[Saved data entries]
=-=-=
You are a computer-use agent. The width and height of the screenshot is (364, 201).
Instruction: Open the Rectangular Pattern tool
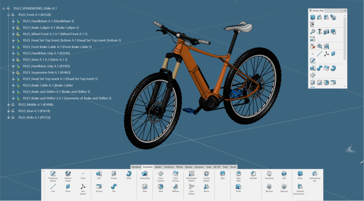tap(192, 174)
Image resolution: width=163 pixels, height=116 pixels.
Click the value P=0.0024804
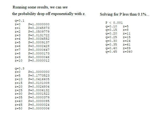point(39,87)
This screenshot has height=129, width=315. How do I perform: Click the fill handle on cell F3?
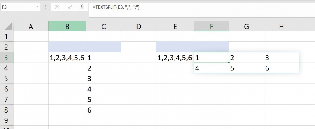click(x=229, y=63)
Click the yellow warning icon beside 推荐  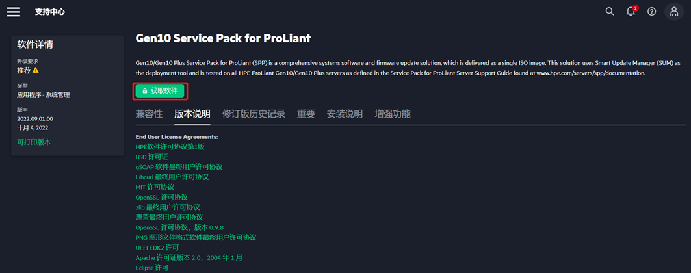click(36, 70)
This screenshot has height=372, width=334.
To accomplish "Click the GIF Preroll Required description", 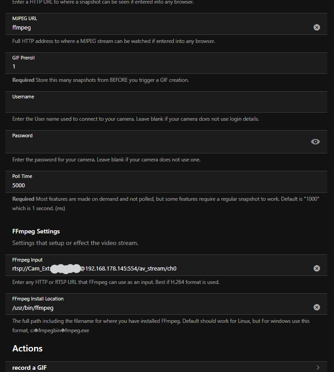I will 100,80.
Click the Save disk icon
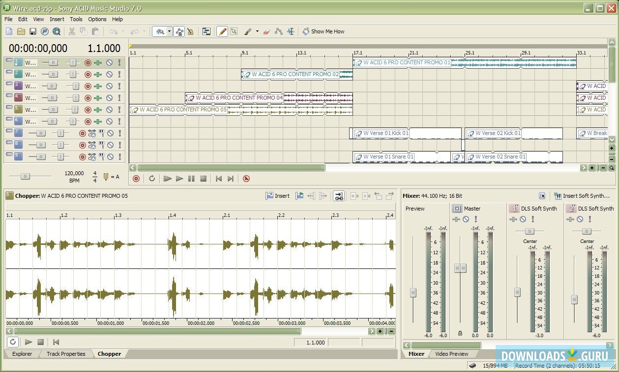Screen dimensions: 619x372 click(x=33, y=31)
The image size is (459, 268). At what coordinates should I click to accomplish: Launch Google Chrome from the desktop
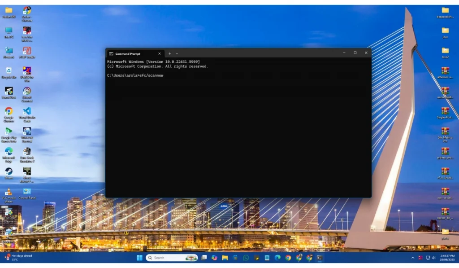pyautogui.click(x=9, y=111)
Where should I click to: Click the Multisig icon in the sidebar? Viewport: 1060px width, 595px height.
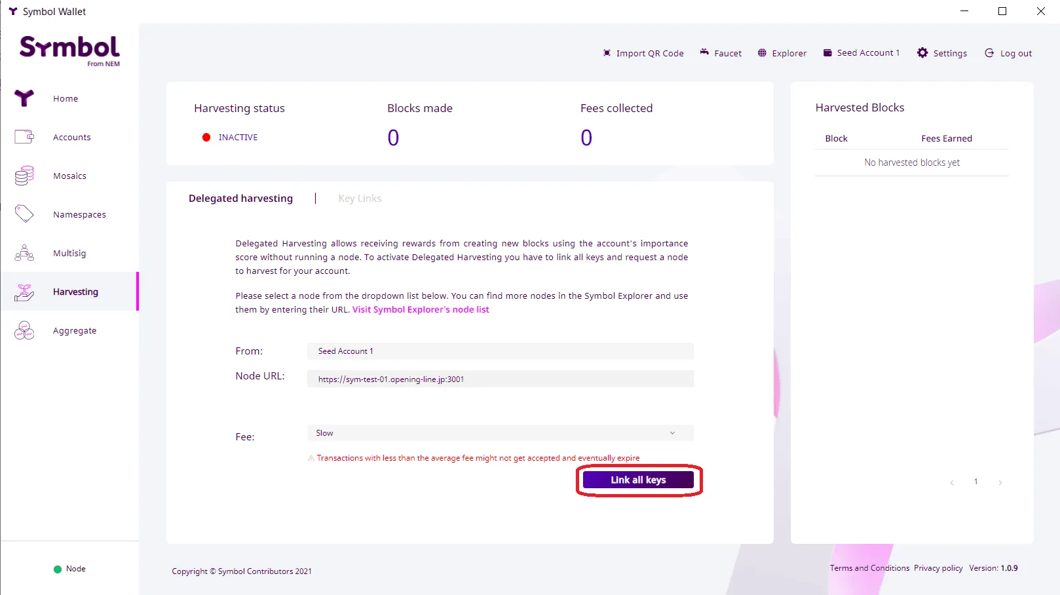[x=24, y=253]
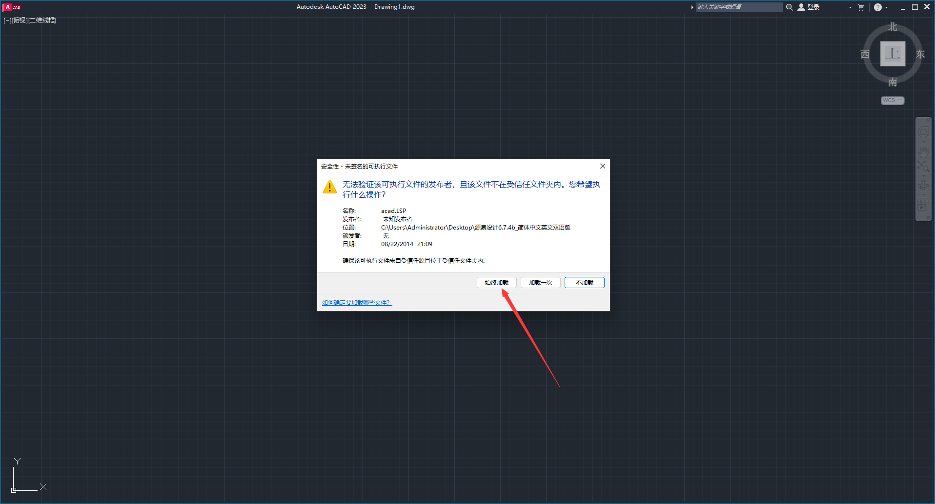Viewport: 935px width, 504px height.
Task: Select the Pan hand tool in navigation bar
Action: click(x=923, y=152)
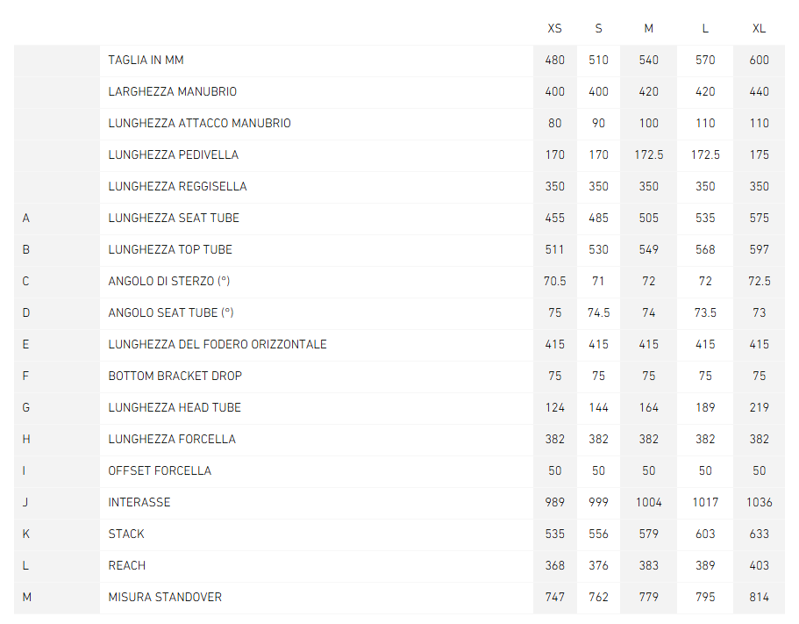Select the seat tube angle value 74.5
The height and width of the screenshot is (624, 799).
pos(598,312)
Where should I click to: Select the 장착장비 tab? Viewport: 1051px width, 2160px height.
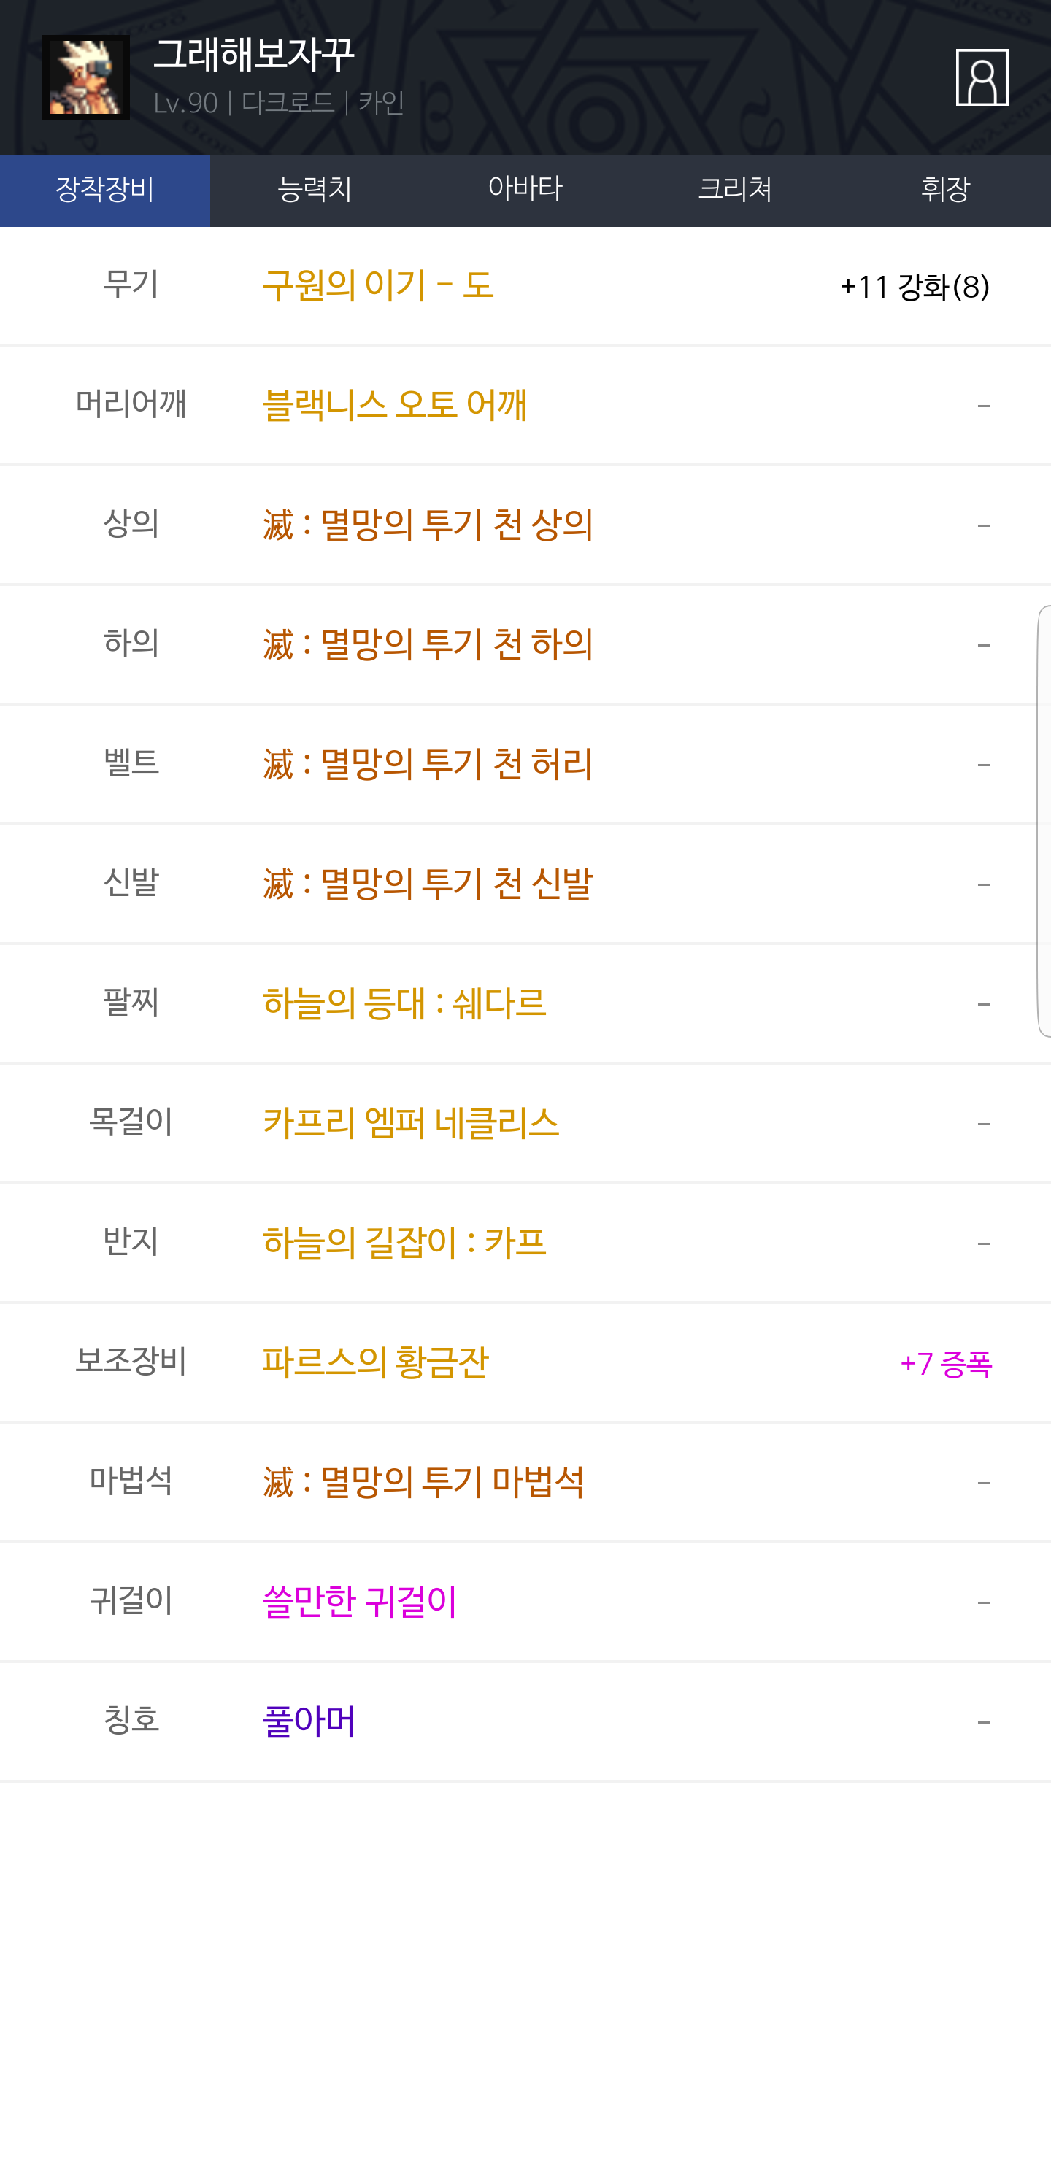105,190
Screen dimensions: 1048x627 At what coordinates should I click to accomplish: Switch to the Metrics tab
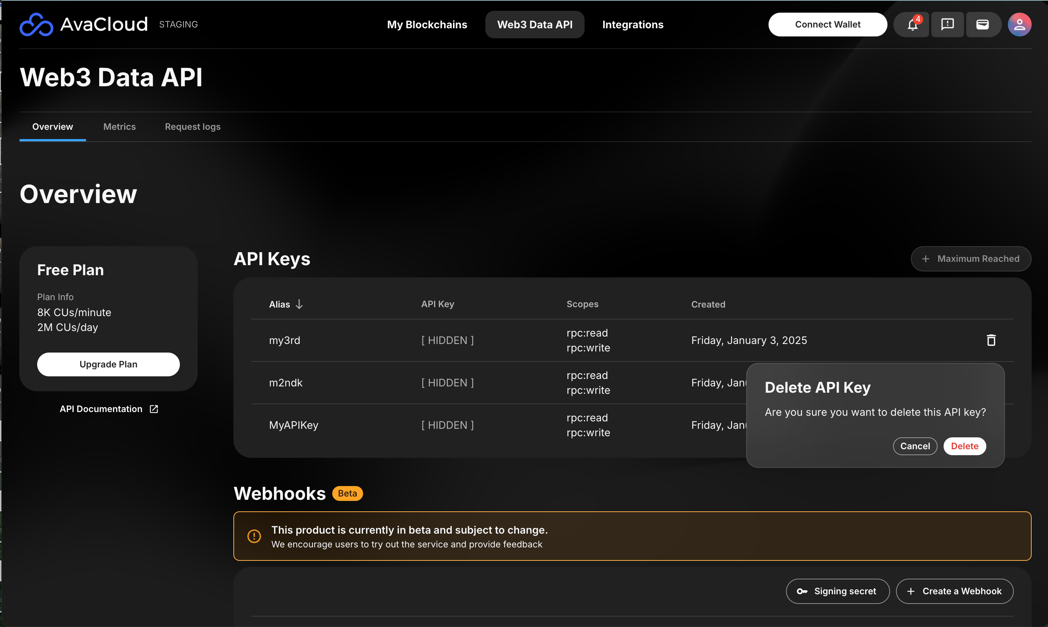(x=119, y=127)
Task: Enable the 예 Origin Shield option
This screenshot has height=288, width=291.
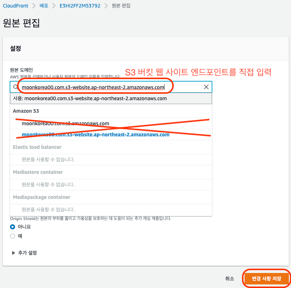Action: point(13,236)
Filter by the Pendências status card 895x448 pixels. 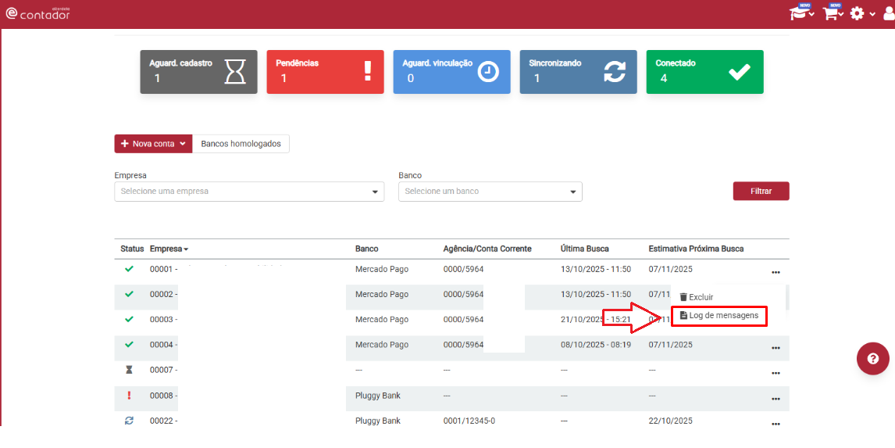tap(325, 72)
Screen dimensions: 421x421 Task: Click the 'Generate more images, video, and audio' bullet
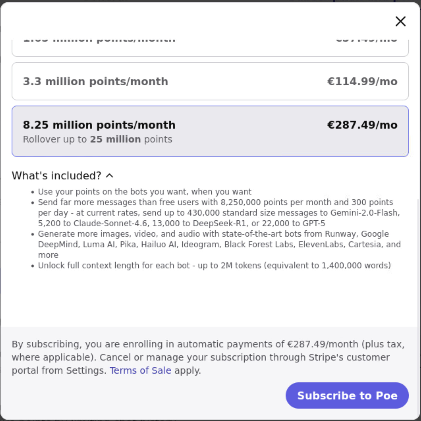tap(219, 244)
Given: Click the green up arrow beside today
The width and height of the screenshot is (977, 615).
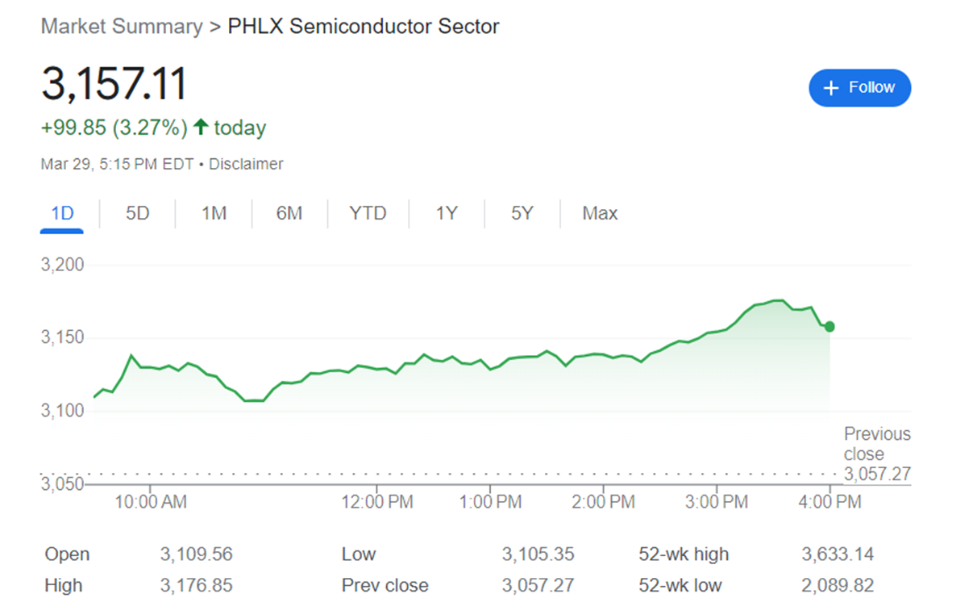Looking at the screenshot, I should point(201,127).
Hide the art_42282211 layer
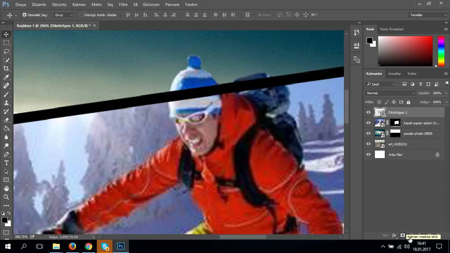 (368, 144)
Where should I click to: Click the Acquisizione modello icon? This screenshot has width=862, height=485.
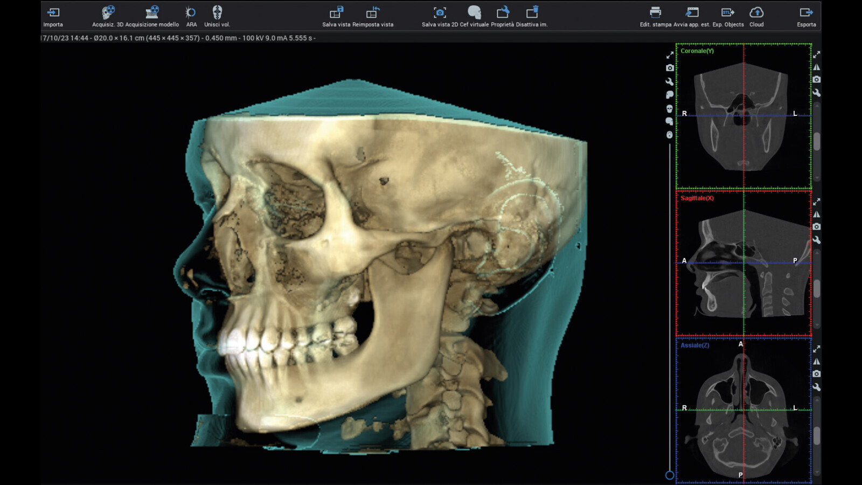pos(152,13)
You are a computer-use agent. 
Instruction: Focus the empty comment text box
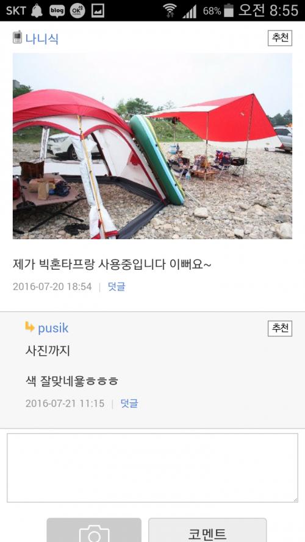point(153,468)
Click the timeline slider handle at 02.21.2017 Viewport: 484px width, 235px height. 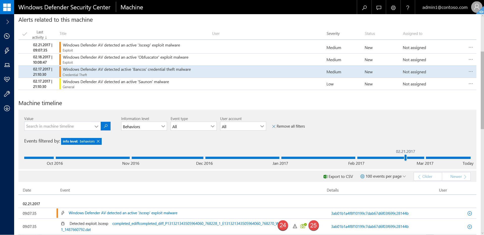point(405,158)
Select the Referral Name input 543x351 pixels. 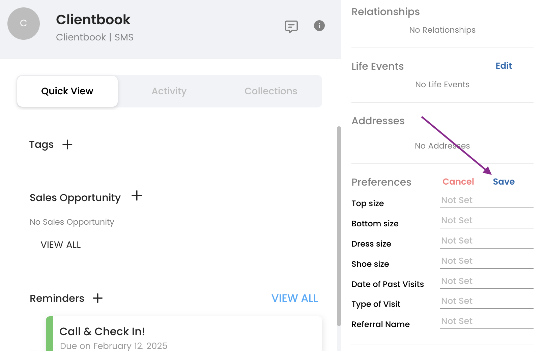pyautogui.click(x=486, y=321)
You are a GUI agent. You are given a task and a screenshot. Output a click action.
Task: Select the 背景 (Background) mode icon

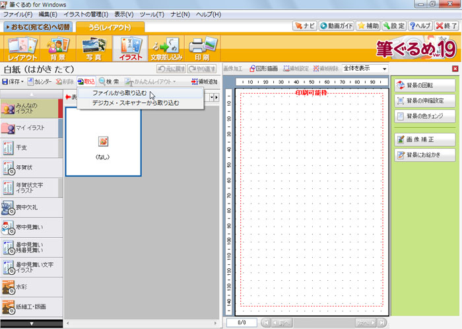[59, 49]
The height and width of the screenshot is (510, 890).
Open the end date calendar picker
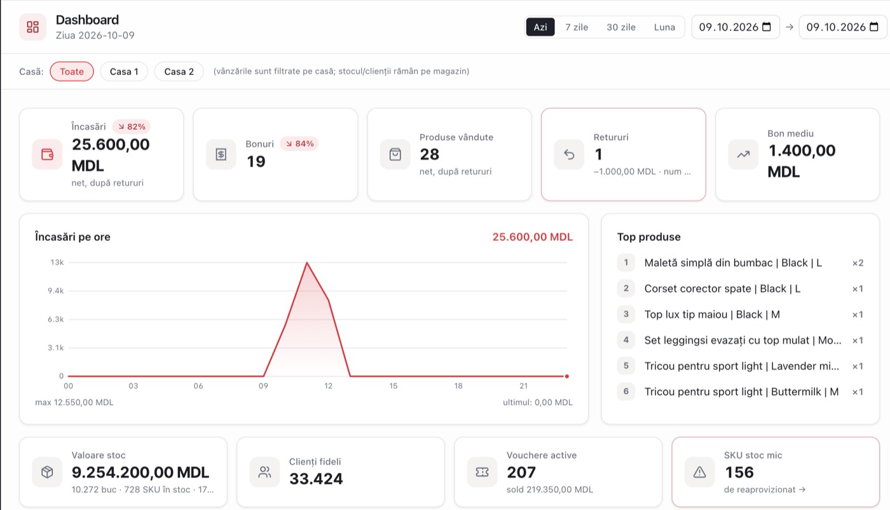pos(873,27)
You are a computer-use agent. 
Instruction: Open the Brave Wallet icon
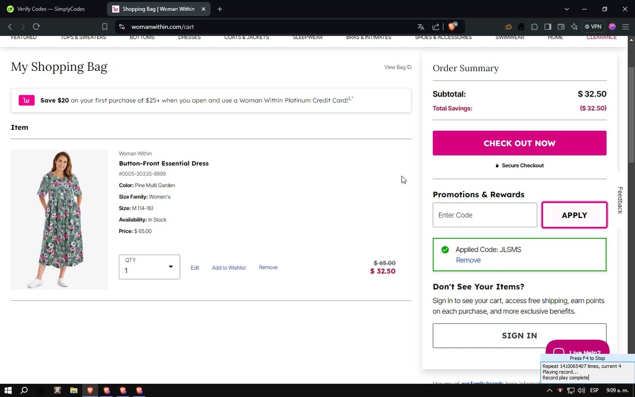click(x=561, y=27)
=-=-=
Your objective ->
Begin at the line that has "You are a GUI" and stop after the last of the lines. Rewrite that stretch with "calendar picker" replaced by "date selector", keeping everything else the same and leaving out the pictures.

Task output ->
You are a GUI agent. You are given a task and a screenshot. Output a click action.
Task: Select the 背景 (Background) mode icon

[59, 49]
The height and width of the screenshot is (510, 890).
Open the end date date selector
pos(873,27)
You are a computer-use agent. 
Instruction: Open the Brave Wallet icon
click(x=561, y=27)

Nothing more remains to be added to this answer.